(Collected data)
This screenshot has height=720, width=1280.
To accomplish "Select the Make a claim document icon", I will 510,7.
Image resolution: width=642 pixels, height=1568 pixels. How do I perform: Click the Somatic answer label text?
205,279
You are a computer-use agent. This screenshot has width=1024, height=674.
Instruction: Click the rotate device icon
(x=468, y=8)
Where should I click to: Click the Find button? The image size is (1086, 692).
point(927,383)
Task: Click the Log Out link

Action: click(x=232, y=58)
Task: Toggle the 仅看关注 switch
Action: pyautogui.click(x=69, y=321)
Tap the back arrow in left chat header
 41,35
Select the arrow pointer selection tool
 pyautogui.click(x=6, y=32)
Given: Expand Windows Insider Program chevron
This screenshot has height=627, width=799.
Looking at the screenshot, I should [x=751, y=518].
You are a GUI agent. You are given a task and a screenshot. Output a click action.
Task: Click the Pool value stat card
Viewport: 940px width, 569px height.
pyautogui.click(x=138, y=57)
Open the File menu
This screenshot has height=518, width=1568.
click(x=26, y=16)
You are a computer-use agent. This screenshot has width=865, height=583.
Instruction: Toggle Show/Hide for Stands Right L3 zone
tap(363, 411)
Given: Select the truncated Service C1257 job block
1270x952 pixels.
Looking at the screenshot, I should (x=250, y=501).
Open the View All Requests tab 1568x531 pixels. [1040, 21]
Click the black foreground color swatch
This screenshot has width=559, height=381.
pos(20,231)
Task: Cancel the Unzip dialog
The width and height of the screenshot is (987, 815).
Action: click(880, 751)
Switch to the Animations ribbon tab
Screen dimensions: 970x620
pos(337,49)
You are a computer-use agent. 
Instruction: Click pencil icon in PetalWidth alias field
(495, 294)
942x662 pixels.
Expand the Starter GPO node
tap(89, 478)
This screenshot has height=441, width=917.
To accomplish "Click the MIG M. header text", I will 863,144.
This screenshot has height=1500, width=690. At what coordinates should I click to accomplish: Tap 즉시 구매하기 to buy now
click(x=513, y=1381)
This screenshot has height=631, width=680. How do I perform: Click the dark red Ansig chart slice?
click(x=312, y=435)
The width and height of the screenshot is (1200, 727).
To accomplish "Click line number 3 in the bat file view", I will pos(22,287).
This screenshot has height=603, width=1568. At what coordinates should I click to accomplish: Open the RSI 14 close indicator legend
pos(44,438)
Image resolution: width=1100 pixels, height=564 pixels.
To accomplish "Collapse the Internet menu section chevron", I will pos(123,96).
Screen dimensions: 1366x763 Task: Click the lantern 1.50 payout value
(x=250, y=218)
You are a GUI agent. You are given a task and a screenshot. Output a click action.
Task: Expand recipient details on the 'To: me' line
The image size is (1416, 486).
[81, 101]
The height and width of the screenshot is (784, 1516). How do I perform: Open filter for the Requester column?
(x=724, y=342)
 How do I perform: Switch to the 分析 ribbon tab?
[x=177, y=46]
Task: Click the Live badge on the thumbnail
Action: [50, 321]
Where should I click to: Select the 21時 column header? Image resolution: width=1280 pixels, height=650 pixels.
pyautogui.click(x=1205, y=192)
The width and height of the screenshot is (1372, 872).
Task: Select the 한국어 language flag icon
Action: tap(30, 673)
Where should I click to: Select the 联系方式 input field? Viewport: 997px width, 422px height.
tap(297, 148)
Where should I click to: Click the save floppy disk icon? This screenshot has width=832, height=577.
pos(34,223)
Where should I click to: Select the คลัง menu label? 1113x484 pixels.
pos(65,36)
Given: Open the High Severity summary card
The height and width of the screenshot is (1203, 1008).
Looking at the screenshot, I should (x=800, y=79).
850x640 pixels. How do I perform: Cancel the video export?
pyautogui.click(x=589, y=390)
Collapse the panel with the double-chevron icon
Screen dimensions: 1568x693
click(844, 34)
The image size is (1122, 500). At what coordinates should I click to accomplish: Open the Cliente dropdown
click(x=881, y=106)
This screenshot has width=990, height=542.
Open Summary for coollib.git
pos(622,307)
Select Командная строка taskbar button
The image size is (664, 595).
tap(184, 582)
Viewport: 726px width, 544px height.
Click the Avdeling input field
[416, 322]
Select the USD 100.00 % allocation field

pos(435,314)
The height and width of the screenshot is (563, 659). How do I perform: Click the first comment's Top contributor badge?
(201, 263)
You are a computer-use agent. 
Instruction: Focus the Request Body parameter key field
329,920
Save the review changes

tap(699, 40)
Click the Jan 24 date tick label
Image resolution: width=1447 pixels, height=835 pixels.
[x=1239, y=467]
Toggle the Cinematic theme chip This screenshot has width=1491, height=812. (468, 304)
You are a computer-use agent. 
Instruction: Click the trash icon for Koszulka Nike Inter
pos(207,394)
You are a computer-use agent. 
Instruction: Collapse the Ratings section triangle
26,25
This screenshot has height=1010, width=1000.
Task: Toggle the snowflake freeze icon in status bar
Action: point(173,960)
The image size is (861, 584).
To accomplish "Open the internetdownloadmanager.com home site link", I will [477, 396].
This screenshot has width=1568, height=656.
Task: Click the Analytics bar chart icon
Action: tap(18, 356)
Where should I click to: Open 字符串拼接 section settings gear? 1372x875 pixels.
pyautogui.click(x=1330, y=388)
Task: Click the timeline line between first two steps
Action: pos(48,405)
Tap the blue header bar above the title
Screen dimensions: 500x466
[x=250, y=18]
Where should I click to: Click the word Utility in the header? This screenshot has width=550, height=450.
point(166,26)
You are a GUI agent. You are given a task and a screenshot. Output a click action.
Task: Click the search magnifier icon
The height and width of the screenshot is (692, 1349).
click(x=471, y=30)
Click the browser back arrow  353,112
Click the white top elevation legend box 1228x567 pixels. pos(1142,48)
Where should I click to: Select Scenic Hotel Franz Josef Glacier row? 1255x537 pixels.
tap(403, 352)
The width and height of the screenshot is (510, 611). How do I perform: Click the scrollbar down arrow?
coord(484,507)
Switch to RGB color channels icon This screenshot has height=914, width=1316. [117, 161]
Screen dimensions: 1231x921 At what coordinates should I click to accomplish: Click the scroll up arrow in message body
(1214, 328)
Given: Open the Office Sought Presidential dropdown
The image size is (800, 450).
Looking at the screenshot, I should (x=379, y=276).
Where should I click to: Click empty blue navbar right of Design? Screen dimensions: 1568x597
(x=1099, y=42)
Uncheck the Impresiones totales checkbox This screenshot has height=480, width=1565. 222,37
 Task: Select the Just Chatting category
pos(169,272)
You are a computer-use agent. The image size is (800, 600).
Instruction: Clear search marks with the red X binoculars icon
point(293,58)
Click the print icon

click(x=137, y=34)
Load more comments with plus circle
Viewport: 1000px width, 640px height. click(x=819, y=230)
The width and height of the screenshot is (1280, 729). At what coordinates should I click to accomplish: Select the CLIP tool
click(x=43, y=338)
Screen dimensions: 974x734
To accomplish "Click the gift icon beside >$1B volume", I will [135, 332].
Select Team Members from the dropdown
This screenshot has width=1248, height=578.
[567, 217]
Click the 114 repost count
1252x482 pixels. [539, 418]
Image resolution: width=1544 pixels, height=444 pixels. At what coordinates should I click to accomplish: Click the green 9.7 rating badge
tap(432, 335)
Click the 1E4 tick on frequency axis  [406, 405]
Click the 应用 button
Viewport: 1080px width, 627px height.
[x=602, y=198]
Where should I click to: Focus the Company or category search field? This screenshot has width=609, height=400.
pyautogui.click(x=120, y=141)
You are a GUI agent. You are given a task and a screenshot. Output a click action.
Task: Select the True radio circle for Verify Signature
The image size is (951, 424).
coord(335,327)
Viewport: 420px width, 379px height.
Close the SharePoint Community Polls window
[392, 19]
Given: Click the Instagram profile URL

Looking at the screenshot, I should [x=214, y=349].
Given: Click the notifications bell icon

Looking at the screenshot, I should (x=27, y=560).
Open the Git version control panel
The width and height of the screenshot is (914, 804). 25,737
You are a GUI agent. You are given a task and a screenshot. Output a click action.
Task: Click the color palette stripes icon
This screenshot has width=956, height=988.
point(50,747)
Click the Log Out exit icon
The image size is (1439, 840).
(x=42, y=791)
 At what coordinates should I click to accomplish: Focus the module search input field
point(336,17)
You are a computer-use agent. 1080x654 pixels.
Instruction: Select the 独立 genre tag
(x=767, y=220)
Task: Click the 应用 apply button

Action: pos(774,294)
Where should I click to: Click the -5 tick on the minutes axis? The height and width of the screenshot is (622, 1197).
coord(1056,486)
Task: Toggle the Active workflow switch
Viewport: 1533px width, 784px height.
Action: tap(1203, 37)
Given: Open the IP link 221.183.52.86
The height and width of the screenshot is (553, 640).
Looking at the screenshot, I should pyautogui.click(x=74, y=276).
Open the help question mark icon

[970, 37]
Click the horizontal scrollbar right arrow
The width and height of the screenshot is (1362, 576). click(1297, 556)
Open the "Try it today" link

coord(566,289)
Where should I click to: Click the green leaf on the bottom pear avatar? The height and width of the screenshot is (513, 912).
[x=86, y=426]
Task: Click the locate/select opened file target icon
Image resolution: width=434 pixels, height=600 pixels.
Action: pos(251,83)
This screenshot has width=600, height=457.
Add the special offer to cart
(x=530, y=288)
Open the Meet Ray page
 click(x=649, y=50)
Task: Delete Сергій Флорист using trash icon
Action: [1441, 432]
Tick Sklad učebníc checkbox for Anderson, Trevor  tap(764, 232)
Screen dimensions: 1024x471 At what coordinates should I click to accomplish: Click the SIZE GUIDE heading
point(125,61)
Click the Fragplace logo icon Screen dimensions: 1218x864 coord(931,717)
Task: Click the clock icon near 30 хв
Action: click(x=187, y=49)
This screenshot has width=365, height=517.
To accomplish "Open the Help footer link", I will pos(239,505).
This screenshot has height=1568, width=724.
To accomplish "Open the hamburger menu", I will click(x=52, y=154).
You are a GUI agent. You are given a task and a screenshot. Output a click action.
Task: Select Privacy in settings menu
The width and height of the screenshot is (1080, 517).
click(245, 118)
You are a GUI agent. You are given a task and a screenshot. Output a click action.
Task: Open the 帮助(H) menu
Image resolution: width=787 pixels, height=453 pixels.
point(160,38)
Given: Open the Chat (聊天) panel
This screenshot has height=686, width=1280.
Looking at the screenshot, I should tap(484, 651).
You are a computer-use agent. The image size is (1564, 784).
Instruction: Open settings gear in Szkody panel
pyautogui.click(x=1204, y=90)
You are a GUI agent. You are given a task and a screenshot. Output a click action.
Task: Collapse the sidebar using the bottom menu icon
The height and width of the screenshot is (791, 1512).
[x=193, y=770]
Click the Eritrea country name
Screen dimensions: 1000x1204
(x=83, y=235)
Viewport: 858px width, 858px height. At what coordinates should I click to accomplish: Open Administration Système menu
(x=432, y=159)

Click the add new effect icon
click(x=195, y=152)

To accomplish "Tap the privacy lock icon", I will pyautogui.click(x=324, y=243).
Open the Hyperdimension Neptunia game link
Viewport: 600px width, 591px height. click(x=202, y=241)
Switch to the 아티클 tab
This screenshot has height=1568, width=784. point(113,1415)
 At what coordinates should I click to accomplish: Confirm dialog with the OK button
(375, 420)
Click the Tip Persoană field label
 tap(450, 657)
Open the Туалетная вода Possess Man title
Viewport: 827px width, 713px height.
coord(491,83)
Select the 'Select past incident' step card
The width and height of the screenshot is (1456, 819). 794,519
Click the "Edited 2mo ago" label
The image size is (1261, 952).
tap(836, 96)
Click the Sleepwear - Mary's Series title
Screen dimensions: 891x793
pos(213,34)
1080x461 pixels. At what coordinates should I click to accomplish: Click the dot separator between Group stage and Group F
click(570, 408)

* **What this task involves**:
Please show each line in the records above that contains "checkbox".

* **Solution to the problem**:
Uncheck the Impresiones totales checkbox This screenshot has height=480, width=1565. 222,37
Tick Sklad učebníc checkbox for Anderson, Trevor  tap(764, 232)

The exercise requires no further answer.